Three Ways The U.S. Government Can Mark National Cybersecurity Awareness Month
The United States marks National Cybersecurity Awareness month for the 18th time this year. Each October, government officials and stakeholders do an admirable job of educating the broader public about the risks presented by life online, and about best practices that we all should undertake to make ourselves, our families, and our communities safer. However—after 18 years of these efforts—the data are unequivocal that attacks, their costs, and victims continue to increase. Why? The short answer is because the U.S. continues to tackle this massive challenge with a piecemeal approach.
Such an approach is insufficient in the face of the drastic shift to online services, work, education, banking, and communication that has—without question—increased our individual and collective cyber risk. This situation, like the proverbial boiling frog, is the culmination of a decades-long, haphazard approach to addressing cybersecurity.
The Biden Administration has clearly prioritized cybersecurity beyond its prior significance, which should be commended. Importantly, the emerging Biden Administration cyber strategy implicitly identifies three key pillars: increased accountability in both public and private sectors, a focus on risk-based best practices, and enhanced public-private integration. These are all necessary. However, the disjointed actions of the past few months—such as the White House’s National Security Memorandum on Improving Cybersecurity for Critical Infrastructure Control Systems Cybersecurity and Infrastructure Security Agency’s (CISA) establishment of the Joint Cyber Defense Collaborative (JCDC); the unveiling of three separate Federal Zero Trust documents; and the establishment of critical infrastructure cybersecurity programs and a $1 billion grant program for improving state, local, tribal and territorial government cybersecurity in the Infrastructure Investment and Jobs Act—demonstrate that there is still a long road ahead for a coordinated and coherent execution of that strategy and underscore the inherent challenges with the current piecemeal approach.
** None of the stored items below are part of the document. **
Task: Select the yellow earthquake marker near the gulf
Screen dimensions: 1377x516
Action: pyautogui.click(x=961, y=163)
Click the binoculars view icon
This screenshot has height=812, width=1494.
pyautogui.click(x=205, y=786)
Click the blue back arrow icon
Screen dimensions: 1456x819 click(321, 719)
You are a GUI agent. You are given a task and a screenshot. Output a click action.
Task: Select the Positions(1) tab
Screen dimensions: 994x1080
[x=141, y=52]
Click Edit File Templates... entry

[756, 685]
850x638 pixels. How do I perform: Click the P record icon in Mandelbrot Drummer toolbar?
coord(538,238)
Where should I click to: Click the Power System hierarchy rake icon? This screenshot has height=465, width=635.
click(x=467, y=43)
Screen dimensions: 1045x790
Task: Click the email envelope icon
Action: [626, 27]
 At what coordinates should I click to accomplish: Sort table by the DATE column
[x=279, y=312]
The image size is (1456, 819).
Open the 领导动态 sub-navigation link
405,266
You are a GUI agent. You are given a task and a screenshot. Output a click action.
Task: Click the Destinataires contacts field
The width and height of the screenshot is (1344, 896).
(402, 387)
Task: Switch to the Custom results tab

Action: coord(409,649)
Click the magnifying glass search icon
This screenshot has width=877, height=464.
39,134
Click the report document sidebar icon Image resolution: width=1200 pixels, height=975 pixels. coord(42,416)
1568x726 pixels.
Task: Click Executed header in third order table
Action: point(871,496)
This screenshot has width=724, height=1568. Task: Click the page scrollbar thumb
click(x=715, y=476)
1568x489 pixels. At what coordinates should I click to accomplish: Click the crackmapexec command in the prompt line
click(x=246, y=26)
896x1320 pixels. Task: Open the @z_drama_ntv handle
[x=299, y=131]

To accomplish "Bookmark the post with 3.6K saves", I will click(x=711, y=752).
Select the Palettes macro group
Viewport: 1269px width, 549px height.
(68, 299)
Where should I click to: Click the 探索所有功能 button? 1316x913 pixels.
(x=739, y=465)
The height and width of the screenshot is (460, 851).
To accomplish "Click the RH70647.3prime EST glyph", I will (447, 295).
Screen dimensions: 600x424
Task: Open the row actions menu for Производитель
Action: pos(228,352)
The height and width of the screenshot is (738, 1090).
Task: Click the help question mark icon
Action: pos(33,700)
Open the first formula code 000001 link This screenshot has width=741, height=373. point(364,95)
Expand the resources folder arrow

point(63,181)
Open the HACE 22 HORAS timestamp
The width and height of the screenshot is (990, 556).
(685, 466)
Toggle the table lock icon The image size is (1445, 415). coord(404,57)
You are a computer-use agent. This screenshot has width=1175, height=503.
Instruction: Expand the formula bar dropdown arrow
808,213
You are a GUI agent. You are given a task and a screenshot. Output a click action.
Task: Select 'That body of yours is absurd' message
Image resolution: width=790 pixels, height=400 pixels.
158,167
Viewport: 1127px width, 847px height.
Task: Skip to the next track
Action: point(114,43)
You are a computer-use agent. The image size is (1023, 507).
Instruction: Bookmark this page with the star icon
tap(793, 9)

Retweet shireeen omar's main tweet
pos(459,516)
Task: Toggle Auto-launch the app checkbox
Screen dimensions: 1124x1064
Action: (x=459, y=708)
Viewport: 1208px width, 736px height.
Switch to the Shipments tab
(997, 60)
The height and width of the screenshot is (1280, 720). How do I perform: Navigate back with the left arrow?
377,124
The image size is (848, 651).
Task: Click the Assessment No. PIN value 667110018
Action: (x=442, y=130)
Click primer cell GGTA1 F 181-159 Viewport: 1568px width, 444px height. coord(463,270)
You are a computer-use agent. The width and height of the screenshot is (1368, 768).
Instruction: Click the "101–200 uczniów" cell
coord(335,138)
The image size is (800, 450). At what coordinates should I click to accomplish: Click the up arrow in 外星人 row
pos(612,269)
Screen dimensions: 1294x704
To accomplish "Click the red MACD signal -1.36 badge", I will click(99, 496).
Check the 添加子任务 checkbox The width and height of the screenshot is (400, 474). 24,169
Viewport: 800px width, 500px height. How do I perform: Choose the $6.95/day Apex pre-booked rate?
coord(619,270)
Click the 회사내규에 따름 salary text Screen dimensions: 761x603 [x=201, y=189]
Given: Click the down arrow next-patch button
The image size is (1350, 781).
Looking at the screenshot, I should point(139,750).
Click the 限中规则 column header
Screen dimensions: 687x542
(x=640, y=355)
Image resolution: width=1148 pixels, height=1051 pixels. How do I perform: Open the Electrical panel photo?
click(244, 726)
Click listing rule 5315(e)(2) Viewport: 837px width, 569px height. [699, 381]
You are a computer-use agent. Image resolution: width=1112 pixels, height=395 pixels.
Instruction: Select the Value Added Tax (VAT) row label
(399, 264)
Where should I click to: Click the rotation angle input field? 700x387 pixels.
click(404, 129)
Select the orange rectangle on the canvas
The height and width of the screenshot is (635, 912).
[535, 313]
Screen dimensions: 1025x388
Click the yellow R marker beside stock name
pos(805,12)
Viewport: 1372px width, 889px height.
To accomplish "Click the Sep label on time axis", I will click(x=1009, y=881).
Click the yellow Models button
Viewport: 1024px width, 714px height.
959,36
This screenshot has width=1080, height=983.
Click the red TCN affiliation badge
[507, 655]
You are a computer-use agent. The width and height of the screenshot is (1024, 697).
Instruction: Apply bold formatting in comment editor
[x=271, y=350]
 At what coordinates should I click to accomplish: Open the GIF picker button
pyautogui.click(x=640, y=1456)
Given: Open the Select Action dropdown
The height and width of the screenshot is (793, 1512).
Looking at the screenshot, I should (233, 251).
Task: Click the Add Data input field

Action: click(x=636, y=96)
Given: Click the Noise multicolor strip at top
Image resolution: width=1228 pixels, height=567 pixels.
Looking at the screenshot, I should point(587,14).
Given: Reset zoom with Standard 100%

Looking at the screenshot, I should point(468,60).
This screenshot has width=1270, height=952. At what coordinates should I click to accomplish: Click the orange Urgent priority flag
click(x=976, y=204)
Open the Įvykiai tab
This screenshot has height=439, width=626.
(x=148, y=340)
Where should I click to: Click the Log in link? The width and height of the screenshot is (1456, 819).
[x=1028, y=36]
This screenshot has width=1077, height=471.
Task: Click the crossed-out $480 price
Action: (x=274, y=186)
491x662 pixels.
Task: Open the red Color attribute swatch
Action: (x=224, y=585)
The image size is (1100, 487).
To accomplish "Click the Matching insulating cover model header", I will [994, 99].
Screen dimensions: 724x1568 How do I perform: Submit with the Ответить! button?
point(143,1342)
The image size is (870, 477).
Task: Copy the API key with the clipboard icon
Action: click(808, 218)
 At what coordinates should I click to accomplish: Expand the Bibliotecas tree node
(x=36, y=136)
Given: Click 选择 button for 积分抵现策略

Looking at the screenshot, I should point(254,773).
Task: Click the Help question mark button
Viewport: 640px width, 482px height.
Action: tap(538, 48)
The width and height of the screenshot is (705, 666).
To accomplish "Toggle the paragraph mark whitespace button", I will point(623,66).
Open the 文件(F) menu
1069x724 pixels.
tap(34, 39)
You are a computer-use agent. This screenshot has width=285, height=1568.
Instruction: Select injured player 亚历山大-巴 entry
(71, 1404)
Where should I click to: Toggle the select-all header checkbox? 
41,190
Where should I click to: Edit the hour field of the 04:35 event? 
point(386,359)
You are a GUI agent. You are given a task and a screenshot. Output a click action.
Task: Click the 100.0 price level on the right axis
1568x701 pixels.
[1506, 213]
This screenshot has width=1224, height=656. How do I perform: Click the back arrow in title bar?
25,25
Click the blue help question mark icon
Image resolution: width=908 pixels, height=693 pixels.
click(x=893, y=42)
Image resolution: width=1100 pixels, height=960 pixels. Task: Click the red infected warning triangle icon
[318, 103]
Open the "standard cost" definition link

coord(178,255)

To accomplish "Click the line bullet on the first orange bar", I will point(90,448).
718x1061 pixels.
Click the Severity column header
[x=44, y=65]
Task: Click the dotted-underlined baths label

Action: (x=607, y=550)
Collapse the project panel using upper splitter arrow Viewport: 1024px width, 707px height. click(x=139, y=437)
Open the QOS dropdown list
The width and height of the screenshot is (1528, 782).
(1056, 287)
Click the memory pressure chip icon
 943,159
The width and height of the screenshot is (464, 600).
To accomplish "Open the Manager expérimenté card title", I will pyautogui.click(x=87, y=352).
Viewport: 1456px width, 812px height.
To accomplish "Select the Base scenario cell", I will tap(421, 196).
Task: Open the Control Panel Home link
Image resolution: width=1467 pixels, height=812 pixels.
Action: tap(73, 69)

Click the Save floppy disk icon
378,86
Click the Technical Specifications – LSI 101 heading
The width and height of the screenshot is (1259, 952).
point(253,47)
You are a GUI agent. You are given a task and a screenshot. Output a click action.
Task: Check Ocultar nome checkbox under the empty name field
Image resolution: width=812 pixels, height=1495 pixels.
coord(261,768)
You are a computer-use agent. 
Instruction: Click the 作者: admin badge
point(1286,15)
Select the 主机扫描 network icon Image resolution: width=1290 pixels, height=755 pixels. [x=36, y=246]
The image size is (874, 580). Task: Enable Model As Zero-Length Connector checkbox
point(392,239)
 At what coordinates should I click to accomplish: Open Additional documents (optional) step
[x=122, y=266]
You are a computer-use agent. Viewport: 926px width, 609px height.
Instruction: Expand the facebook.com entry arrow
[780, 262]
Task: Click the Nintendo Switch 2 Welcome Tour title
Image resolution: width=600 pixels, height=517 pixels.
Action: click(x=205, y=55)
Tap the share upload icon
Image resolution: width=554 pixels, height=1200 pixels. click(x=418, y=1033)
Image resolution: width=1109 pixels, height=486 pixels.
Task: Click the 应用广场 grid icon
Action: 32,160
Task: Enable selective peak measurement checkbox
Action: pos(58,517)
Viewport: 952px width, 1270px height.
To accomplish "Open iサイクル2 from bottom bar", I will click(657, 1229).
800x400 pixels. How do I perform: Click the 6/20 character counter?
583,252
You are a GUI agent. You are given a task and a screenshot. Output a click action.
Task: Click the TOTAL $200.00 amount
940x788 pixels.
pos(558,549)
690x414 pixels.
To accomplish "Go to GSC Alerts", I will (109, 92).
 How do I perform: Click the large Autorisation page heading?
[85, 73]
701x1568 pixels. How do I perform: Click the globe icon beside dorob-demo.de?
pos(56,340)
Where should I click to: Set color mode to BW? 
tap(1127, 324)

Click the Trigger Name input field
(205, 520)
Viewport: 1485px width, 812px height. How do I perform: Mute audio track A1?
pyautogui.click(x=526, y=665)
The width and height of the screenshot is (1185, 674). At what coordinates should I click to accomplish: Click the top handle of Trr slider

As the administration marks National Cybersecurity Awareness Month, here are three big picture ways it can meaningfully observe the occasion and make progress:
- Clearly delineate roles and responsibilities for cyber leadership positions. Despite the best intentions of many supremely qualified personnel, the competing priorities of the administration’s strategy leave such a complex landscape that cybersecurity practitioners in the private sector will continue to be overly focused on compliance with the various regimes—at the expense of active cyber defense and risk mitigation. For example, the Cyber Maturity Model Certification program requires that all companies desiring to do business, even indirectly through a larger supplier, with the Department of Defense (DoD) comply with third party auditing of a set of cyber controls. On the other hand, the National Security Memo focuses on voluntary collaboration between the U.S. government and critical infrastructure community to develop and deploy technologies that improve threat awareness and response. To build accountability, the memo also calls for the establishment of performance goals that will provide “clear guidance to owners and operators about cybersecurity practices and postures that the American people can trust and should expect….” In other words, one approach pushes companies to take steps that ensure they can pass a once in three years audit, and the other aims for companies to establish goals that can be used to name and shame future industry cyber victims who fail to meet those performance targets. In this environment, industry leaders will not be able to truly focus on threat mitigation and risk management.
- Use those roles to appropriately establish cyber best practices that can be widely understood. This is especially the case for the U.S. government’s Zero Trust Architecture guidance, which is aimed at defining risk-based best practices, although they don’t clearly agree on what those best practices are, nor how they should be implemented. For example, the OMB Zero Trust strategy document has a largely reactive view of the importance of data to the implementation of Zero Trust, focusing on logs, auditing, and security response, while the CISA Zero Trust Maturity Model identifies data as a key pillar and suggests that optimized agencies have in place full data inventories and sophisticated automation of data accesses and protections. The lack of consistency here means that cyber practitioners will again spend excessive time and effort worrying about compliance with competing guidelines.
- Invest in the needed resources for CISA to ensure better engagement with industry. Much of the implementation burden of the proliferation of programs and guidance falls to CISA, a relatively new agency that is still finding its footing. CISA needs to do more work to ensure true strategic engagement between government and industry. For example, the Zero Trust Strategy documents, which contain sophisticated maturity models and reference architectures that will have long standing consequences on cybersecurity best practices, were shared for public comment periods of only 2-3 weeks. Rather than demonstrating a willingness and desire to work together in streamlining frameworks, such short timelines inevitably lead to discrepancies and only add to the burden already confronting businesses.
Until Congress and the administration clearly delineate roles and responsibilities across the full spectrum of cyber agencies, private sector leaders should anticipate that there will be many new individual requirements based on federal contract precedent for incident reporting, software development standards and product labeling, and more. If the next Cybersecurity Awareness Month in 2022 is truly going to mark a change, then the U.S. government needs to work through these issues expeditiously and hand-in-hand with industry.